Development of a Cryo-Anchoring and Radiofrequency Ablation Catheter for Percutaneous Treatment of Mitral Valve Prolapse
Boronyak, Steven Michael
Current treatment for moderate and severe mitral regurgitation (MR), due to degenerative mitral valve (MV) disease, is open-chest surgical repair or replacement, as there are no known pharmacologic therapies that directly affect the disease process. Percutaneous approaches to MV repair have received a great deal of interest. Depending on the lesions present, current MV repairs may include annuloplasty, leaflet resection, or chordal transfer or replacement.

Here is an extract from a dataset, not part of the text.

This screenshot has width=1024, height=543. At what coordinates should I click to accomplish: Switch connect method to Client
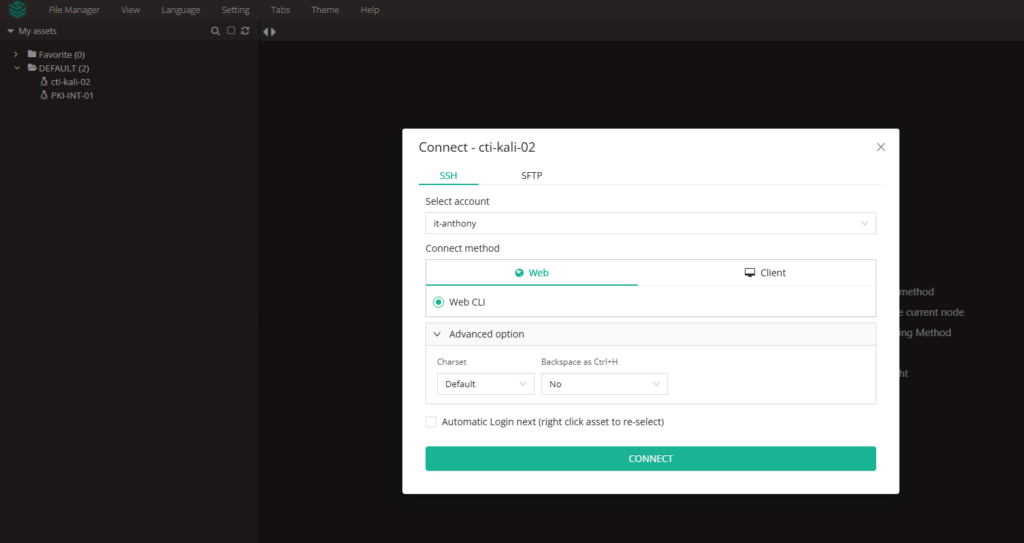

While there are several percutaneous annuloplasty and chordal repair devices currently in development, there are currently no percutaneous techniques to perform leaflet resection, which is used in 70-80% of all surgical MV repairs. Thus, there is a need for a percutaneous leaflet resection technique in the expanding MV repair armamentarium. Radiofrequency (RF) ablation is a well-developed technique that has been used to treat cardiac electrophysiology abnormalities and uses electrical energy to form thermal lesions by resistive heating. The primary structural component of MV leaflets is collagen, which denatures and contracts when heated to >65 degrees Celsius. As a result, RF ablation can be used to reduce the size of enlarged myxomatous MV leaflets, providing a percutaneous alternative to open-chest surgical leaflet resection. However, application of RF ablation to MV leaflets in a dynamic hemodynamic environment is difficult without additional catheter stability. To address this, we have developed cryo-anchoring, a technique similar to cryoablation that uses pressurized nitrous oxide to provide cooling of a catheter tip. The sub-freezing temperatures provide adhesion, allowing stable and reversible attachment of a catheter tip to a moving MV leaflet. In this work, we develop and refine a combined RF ablation and cryo-anchoring (RFC) catheter for treatment of degenerative MV disease and characterize treatment efficacy using ex vivo and in vivo animal models. Short-term in vivo results indicate that the RFC catheter is a potential percutaneous alternative to surgical leaflet resection.